Getting all the Entropy We Can Eat!

# Getting all the Entropy We Can Eat!

Visual Studio 6.0

This next routine, `getEntropy`, is the main routine for determining which classification is the most important for sales growth. We will turn to communication research and rip off one of their discoveries. As mentioned, entropy is a precise measurement of information.

In a nutshell, entropy is a measure of uncertainty in an observation. The entropy explains the amount of uncertainty about a particular outcome.

This is used a lot in determining information that comes over noisy data lines. We, however, have hijacked it for our marketing purposes.

We will be using logarithms, which happen to be a built-in function in VB 6.0. If you are a bit rusty on them, it simply means that logx = y where (2 to the power y) = x, in this case log has base 2. In English, this means that the log to base 2 of any number is any bits that it would take to represent that many numbers.
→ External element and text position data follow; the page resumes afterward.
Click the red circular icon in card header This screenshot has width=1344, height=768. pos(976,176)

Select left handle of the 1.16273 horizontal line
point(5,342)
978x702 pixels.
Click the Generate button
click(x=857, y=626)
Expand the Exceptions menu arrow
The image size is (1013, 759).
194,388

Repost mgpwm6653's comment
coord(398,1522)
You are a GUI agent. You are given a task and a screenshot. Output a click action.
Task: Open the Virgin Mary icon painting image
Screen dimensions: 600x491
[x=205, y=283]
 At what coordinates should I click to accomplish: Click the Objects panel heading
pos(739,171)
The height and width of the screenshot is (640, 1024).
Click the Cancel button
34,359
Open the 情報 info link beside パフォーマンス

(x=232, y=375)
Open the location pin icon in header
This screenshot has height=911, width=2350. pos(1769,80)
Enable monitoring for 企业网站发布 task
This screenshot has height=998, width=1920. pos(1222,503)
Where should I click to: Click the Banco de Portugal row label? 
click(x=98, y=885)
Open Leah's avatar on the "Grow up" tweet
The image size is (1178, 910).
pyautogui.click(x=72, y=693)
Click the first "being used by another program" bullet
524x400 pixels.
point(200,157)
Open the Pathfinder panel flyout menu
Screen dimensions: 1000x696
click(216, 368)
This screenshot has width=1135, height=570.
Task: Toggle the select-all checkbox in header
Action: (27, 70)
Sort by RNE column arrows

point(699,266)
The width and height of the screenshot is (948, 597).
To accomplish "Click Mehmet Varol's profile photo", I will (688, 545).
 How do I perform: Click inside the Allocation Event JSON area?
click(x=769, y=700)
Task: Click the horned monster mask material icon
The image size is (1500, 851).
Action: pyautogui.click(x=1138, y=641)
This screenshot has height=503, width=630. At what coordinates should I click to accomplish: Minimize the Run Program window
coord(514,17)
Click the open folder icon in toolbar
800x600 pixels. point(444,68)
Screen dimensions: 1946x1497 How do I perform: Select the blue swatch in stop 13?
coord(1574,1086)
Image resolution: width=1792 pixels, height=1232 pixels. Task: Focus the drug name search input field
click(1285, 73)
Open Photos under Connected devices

For example, log2(16) = 4. This tells us that it takes 4 bits to uniquely represent 16 different values. So we will explain this in the code below. But hey, don't worry. We will just use the VB built-in log function to do the dirty work for us.

#### Try It Out - Determining the Entropy of a Classification

1.  Please add another function to the `frmID3` form. Name the function `getEntropy` and enter the code as shown. This routine will determine the entropy for the classification and return the entropy to the calling routine, `determineEntropy`.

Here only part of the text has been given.